18 yaş altı rızaya bağlı evliliklerde erkeğin apar topar hapse atılması, boşanmalarda ömür boyu nafaka gibi konular aileleri parçalayan, aile bütünlüğünü ortadan kaldıran ve yeni kurulması planlanan aile yapısını baştan yok eden çok yanlış uygulamalardır.
Bunlara yönelik tek çare, İstanbul Sözleşmesi olarak bilinen, içinde facialar barındıran Avrupa Konseyi Sözleşmesinin iptali ve buna bağlı olarak çıkarılan 6284 sayılı yasanın gözden geçirilerek yeniden düzenlenmesi ve idamın getirilmesidir.
Herkesin gözü önünde eski karısının boğazını keserek öldüren vahşinin söylediği “yatar çıkarım” sözü cezalarımızın caydırıcı olmadığını gözler önüne sermektedir.
İstanbul Sözleşmesi ile ilgili bilgisi olmayanlar geçtiğimiz haftalarda yazdığım 3 gün süren yazılarımı okusunlar. Linklerini veriyorum. Okumanızda büyük yarar var.

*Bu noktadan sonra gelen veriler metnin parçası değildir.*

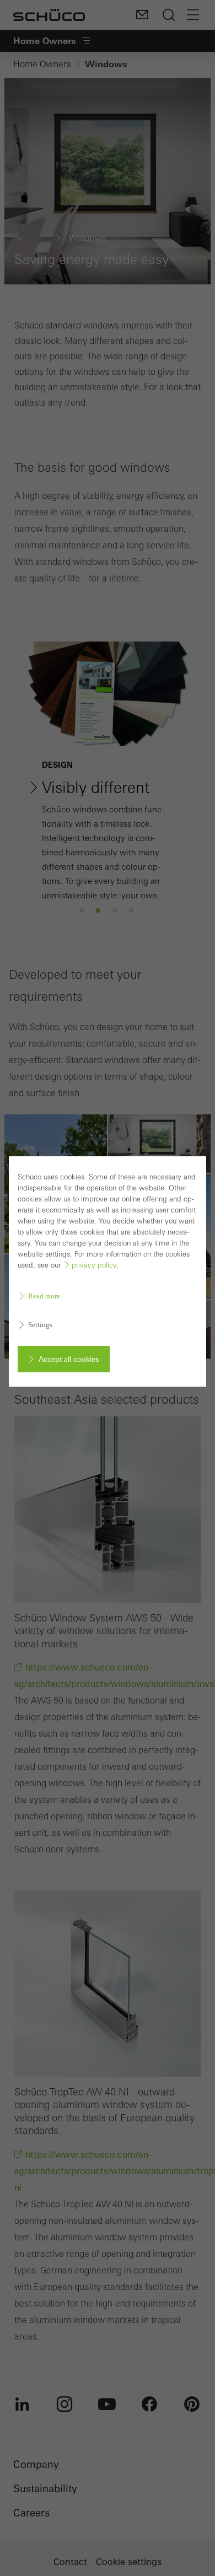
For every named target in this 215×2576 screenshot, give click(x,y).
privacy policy (94, 1265)
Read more (44, 1296)
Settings (40, 1325)
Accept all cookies (69, 1359)
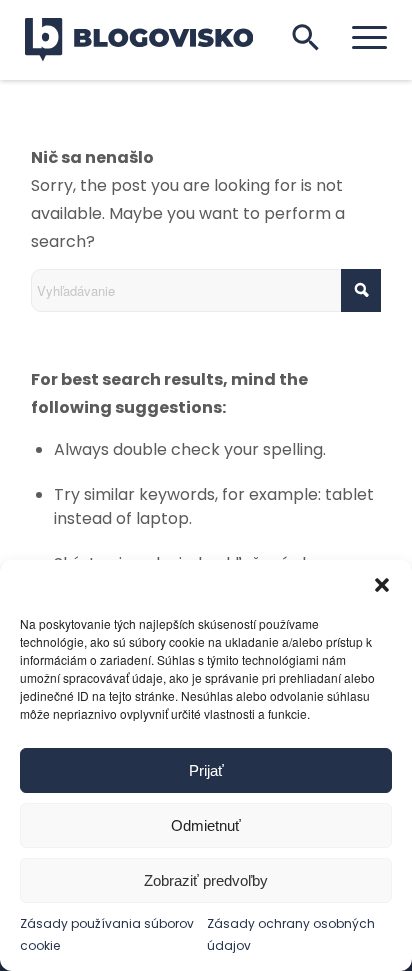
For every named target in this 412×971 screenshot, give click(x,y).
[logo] (151, 40)
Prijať (206, 770)
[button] (382, 585)
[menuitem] (359, 37)
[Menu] (359, 37)
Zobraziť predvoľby (206, 880)
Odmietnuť (206, 825)
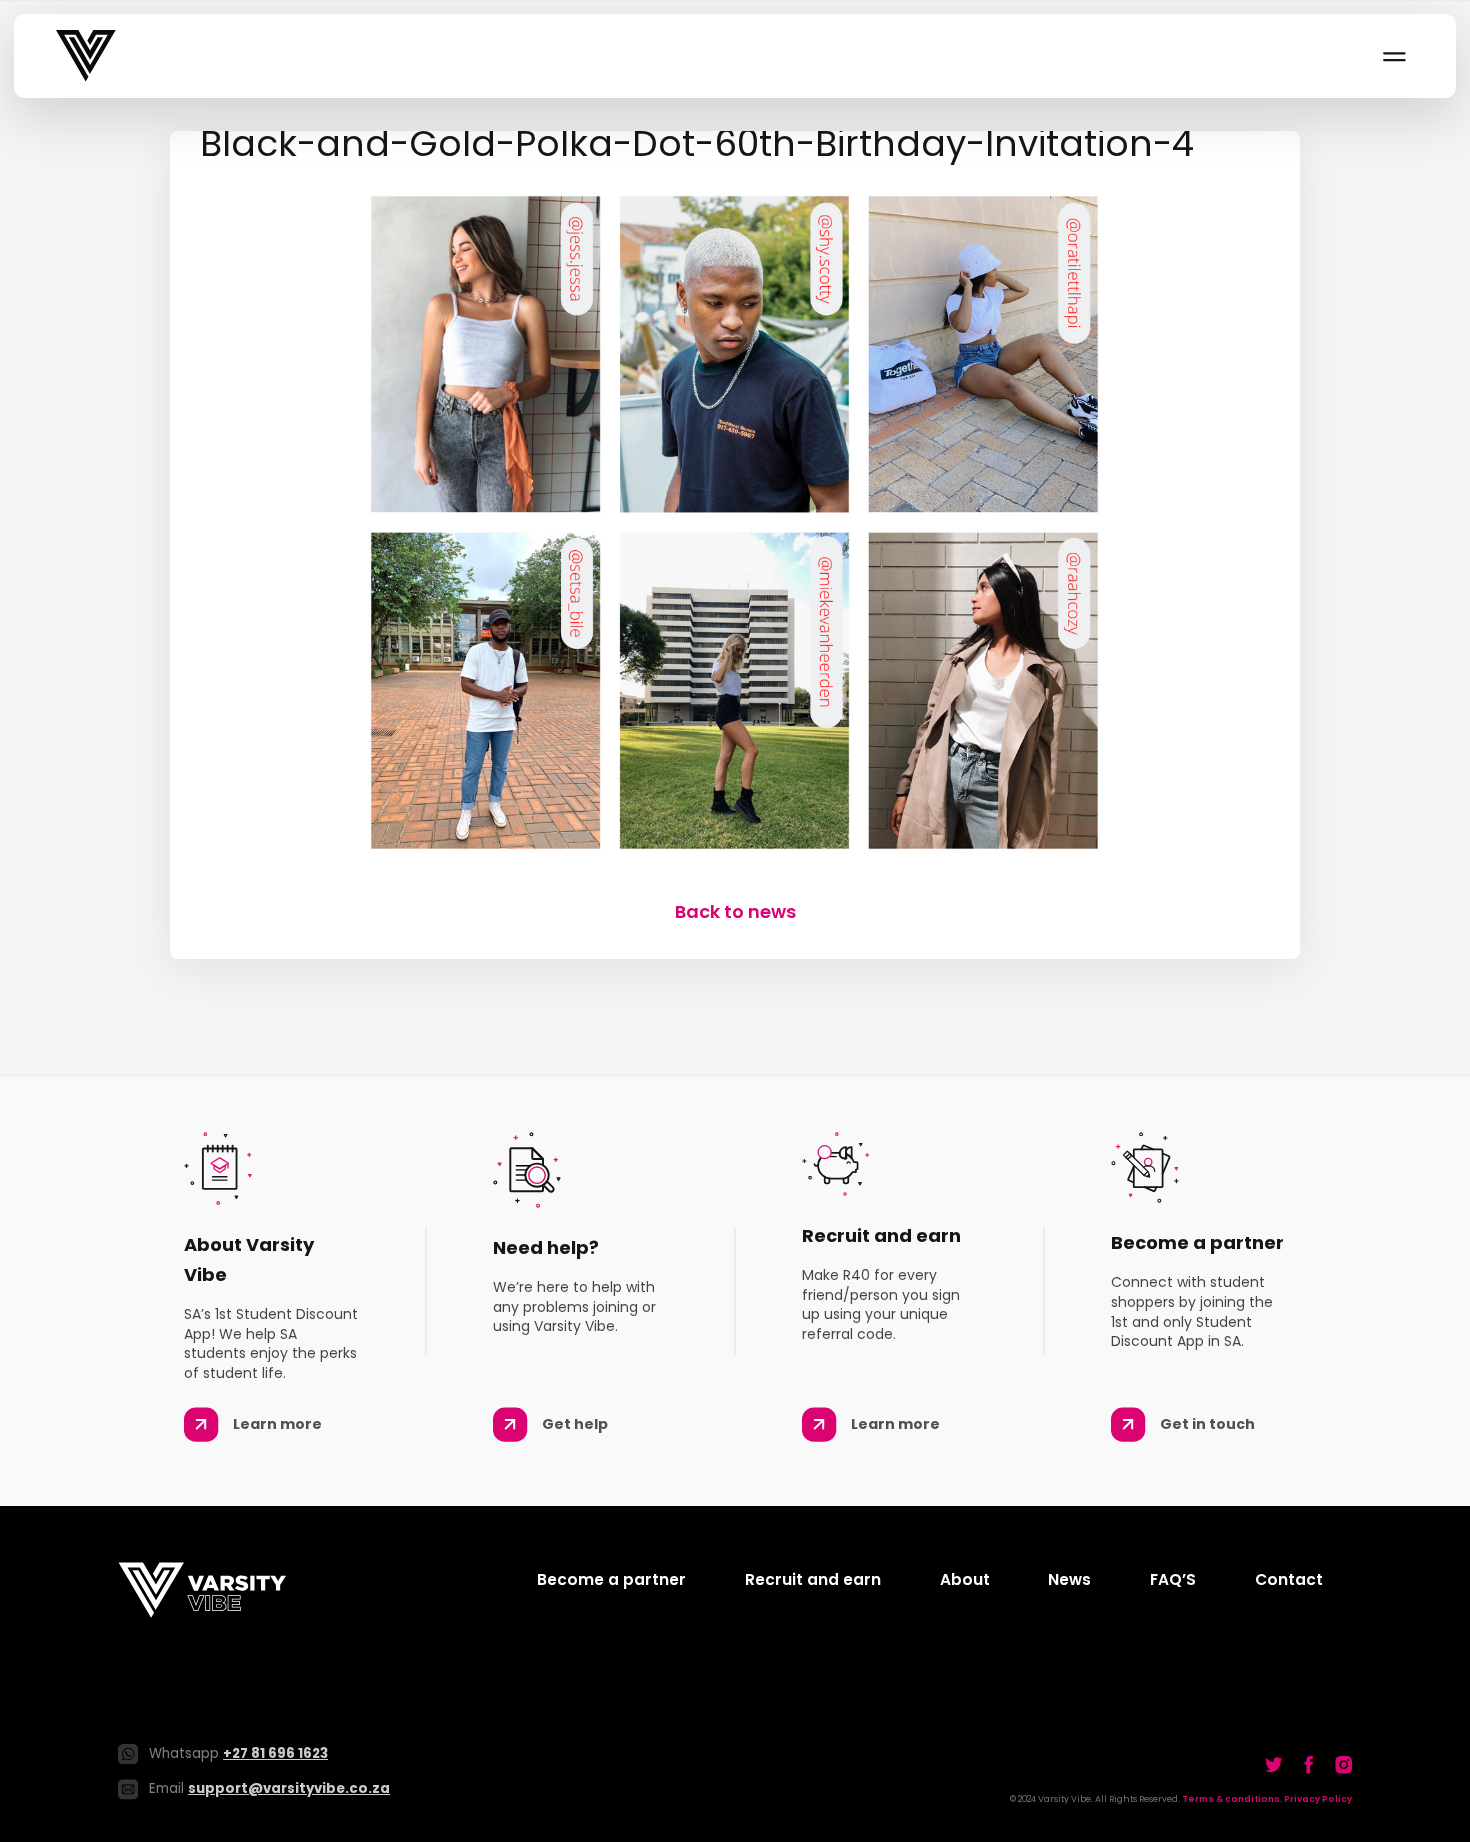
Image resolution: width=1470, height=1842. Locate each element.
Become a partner (611, 1579)
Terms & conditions (1231, 1799)
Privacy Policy (1318, 1799)
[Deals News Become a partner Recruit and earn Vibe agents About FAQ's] (1393, 56)
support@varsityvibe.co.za (289, 1788)
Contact (1289, 1579)
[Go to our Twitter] (1274, 1764)
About (965, 1579)
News (1069, 1579)
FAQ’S (1173, 1579)
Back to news (735, 911)
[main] (735, 528)
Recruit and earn (813, 1579)
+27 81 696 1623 (275, 1753)
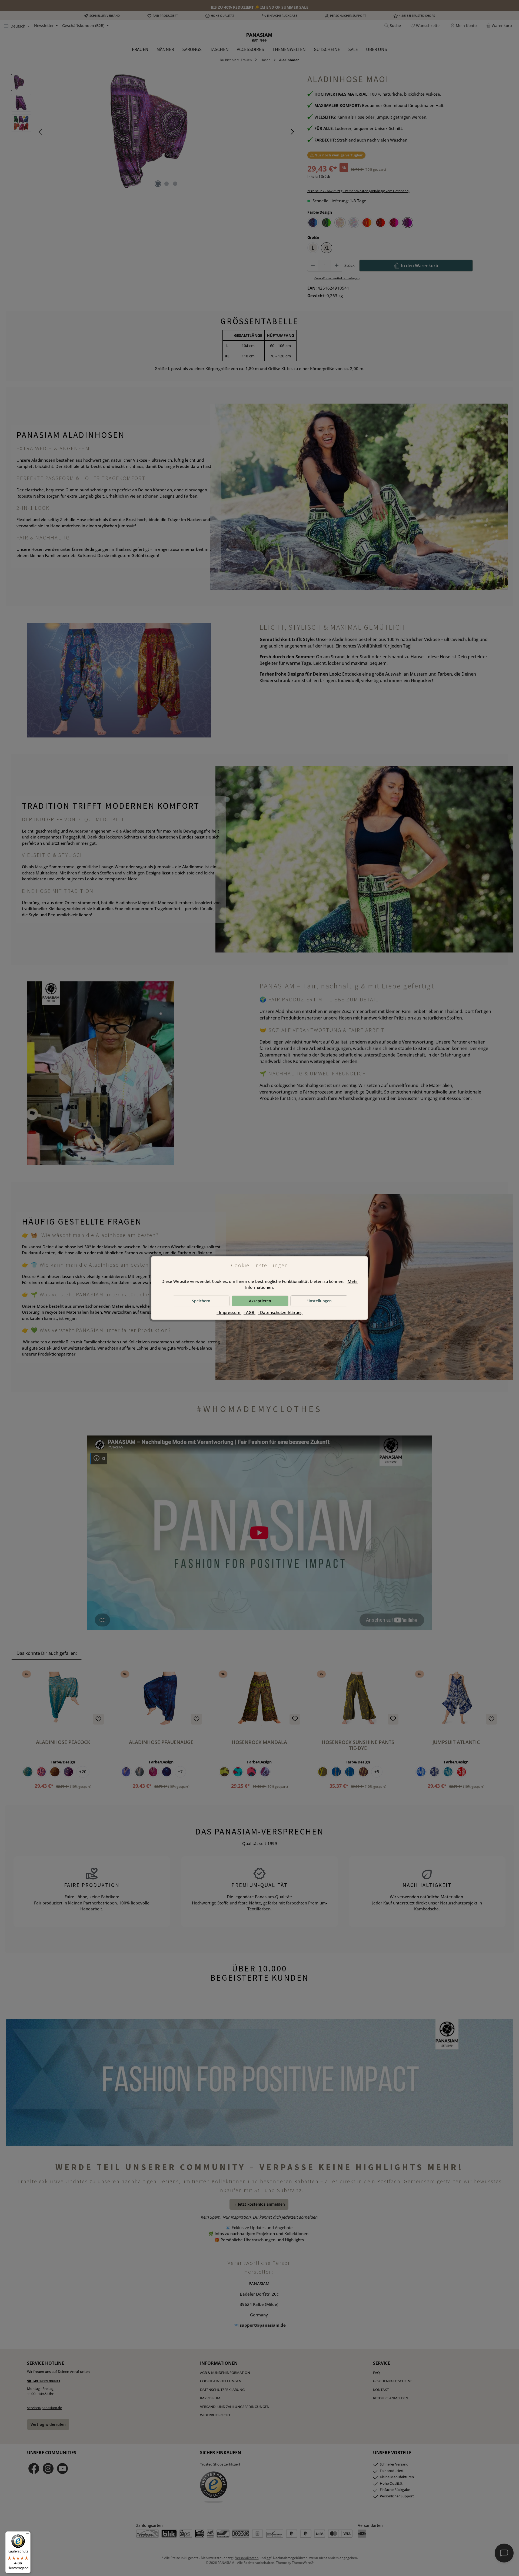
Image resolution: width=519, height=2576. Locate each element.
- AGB (249, 1312)
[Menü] (27, 2534)
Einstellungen (319, 1300)
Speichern (201, 1300)
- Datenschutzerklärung (280, 1312)
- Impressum (229, 1312)
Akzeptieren (260, 1300)
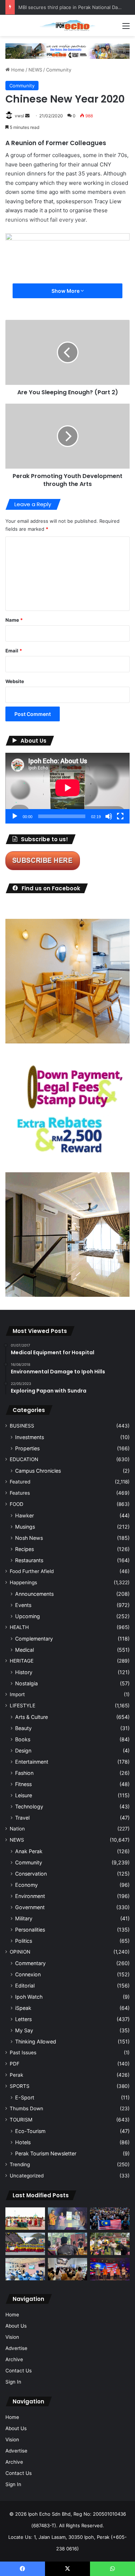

https://www.memleket.com.tr/istanbul-sozlesmesi-dedikleri-1-27062yy.htm
https://www.memleket.com.tr/istanbul-sozlesmesi-dedikleri-2-27064yy.htm
https://www.memleket.com.tr/istanbul-sozlesmesi-dedikleri-3-27074yy.htm
İşte bütün bu konuların ve daha başka önemli görülen konuların mutlaka Cumhurbaşkanına aktartılma gereği vardır. STK temsilcilerinden bunu bekliyor ve milletimiz adına talep ediyoruz. Sağlıklı ve mutlu yarınlar efendim.